One of the things I’ve strongly disliked about this busy season in my life is the little time it has provided for reading. However, as I start to focus on better organization in my life, I’ve been able to fit the time in again. Which meant I finally had the opportunity to sit down and read Crown of Midnight, book two in the Throne of Glass series by S.J. Maas.
This particular series has a very, very special place in my heart. If you’re a fan of the books and have read the acknowledgement section, there is a portion in them dedicated to a group of readers on a site called Fictionpress.net, where the story was first posted. It delights me to say that I was one of those readers. As Maas was writing the story, I would anxiously await each chapter. It was incredible to be part of that process – giving our input, seeing responses at times, and getting to witness as the story came together.
When I found out that the series was being published, I was ecstatic. We have had to wait almost a year past each release date to get the books in paperback in Canada, which is why when many are on book four, I am just completing book two.
Synopsis: In the first book in the series, Throne of Glass, Celaena Sardothien, the greatest assassin in Erilea, is released from the slave mines only to compete to become the King’s Champion. The King is an evil, dark man, who is searching for someone to do his dirty work; a skilled assassin that can carry out murders on those conspiring against the crown, or just plain pissing him off.
In Crown of Midnight, Celaena’s time is torn between doing her duties and finding out more about the history of the throne and how the King has managed to overthrow so many powerful empires. She does not believe in the Crown, and is simply doing what she can to obtain her freedom. She faces an internal battle between doing what is right for the world and doing what is right for herself. Along with finding a great, powerful love, she also faces a great tragedy that rocks her world. The book also reveals several important details about Celaena’s own history, and the impact it would have on the entire world.
Thoughts: While the book has a lot less action than Throne of Glass, I don’t see that as a bad thing. The action is fantastic, but with this particular book, there is a lot of discovery, relationship building and specific character building with Celaena. We see a rather significant transformation several times with Celaena in this book, and the lack of action is part of what provides the opportunity for that.
I used this book as my gym book, because I hate doing cardio and I needed something I could disappear into. Crown of Midnight did not disappoint in that respect. The book took me 2 hours and 12 minutes to read, which is a very good sign that it drew me in so much I basically lost track of everything around me. I’m a super fast reader, particularly when drawn in, so such a short reading time is usually a good sign in my case.
There’s a lot I don’t remember from the original version, which is also a good thing. It means I can’t pinpoint what has been changed and what hasn’t, and it also make a lot of it new to me. There were several points I could go ‘aha, I remember that’, but those were definitely far and few between.
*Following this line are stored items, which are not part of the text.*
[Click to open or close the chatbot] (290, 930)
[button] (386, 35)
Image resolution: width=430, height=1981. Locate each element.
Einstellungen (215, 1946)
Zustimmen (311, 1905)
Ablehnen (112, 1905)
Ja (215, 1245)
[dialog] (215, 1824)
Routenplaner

Celaena is quite possibly my favourite fictional character. She’s strong, she’s beautiful, she is powerful, and she is determined, but she also has several flaws. She’s very self-involved and often out for protecting herself, and herself alone. She is one of those act-first, think later kinds of people, which often lands her in a lot of trouble.
In Crown of Midnight, there are a lot of plot revelations and key story points revealed, which lead into what I remember as being one of the most action packed, intense parts of the story. None of the plot points were surprises to me, as I’m pretty sure they’re still the same as they always were, but they are good ones. Revelations that change the face of the entire world Maas has created.
The love portion is just as exhilarating as I remember it being. Maas definitely knows how to write mind-blowing romance without having it overtake the story (unlike George Lucas, who bless his soul, couldn’t write romance if his life depended on it).
Conclusion: I really, really liked Crown of Midnight even more than Throne of Glass. I spent a lot of time trying to figure out if I remembered certain things, but even when I suspected what it was, I was still surprised to find out. The book read at an excellent pace; there were no points where I felt it dragged on or wore me out as a reader.
If much of what I remember of the original is the same, then the series is building up to a beautiful crescendo – each book climbs and climbs until POW. Big, beautiful, breathtaking ending.
While these books are technically meant for teens, it’s a series that also works for adults. Celaena is supposed to be a teenager (around the age of 18, I believe), but the characters are also quite mature for their age. It’s very easy to read them as if they are young adults, and even up to their mid-twenties. The characters, as outstanding and brilliant as they are, are also relatable, which is part of the draw in.
And the writing, well, I for one feel the writing is absolutely fantastic.
Overall, I would give Crown of Midnight five stars out of five, because there is nothing negative I could find about it.